We invite papers that consider these kinds of issues and share examples, and we are particularly interested in using the session to explore questions such as:
- How are the ways we think about art and/or creativity linked to the ways we think about and behave in the world, and vice versa? For example, how do the relationships between subjects and objects constructed through creative practices map on to, reflect, and influence relationships (and alienations) between humans and environment more generally (Miles 2014)?
- Where and what are the collective forms of creativity that are transforming environments and communities? What would it mean to consider these activities ‘art’ too?
- Relatedly, is it possible to draw out a perspective on the transformative potential of art which does not depend on a sudden or novel “rupture” (providing ‘new’ ways of seeing the world), but which arises out of rituals and traditions (for example) that are familiar, rather than shocking?
We welcome contributions from scholars, artists and practitioners from across disciplines, and are open to presentations in non-conventional formats, short films, graphic visual material, reading, short performance (and so on!)

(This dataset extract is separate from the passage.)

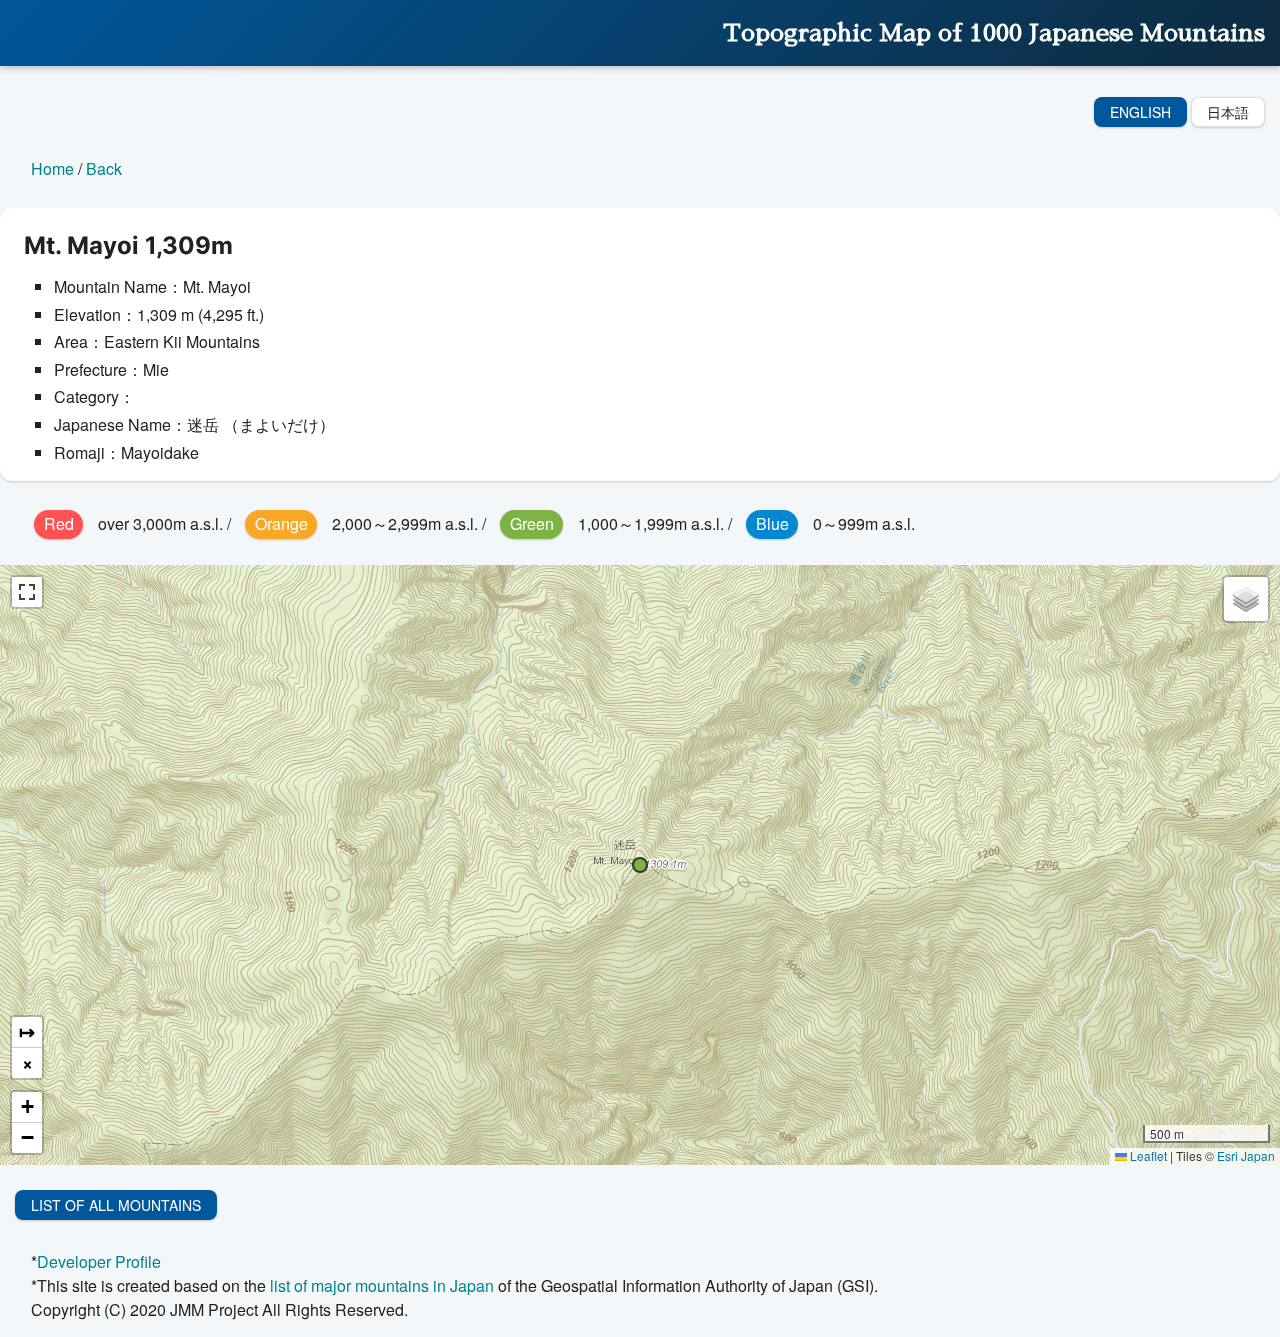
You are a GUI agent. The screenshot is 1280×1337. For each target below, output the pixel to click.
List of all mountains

Please submit abstracts or proposals by e-mail to Anna Pigott (email@example.com) and
Owain Jones (firstname.lastname@example.org) by December 15, 2018. Abstracts 250 words max, including:
- Name of the session
- Title of the paper or other artefact (lowercase letters)
- Author’s name and e-mail
- Author’s affiliation / status
Notice of acceptation or otherwise will be by January 15 2019. Accepted abstracts will be published on the conference webpage.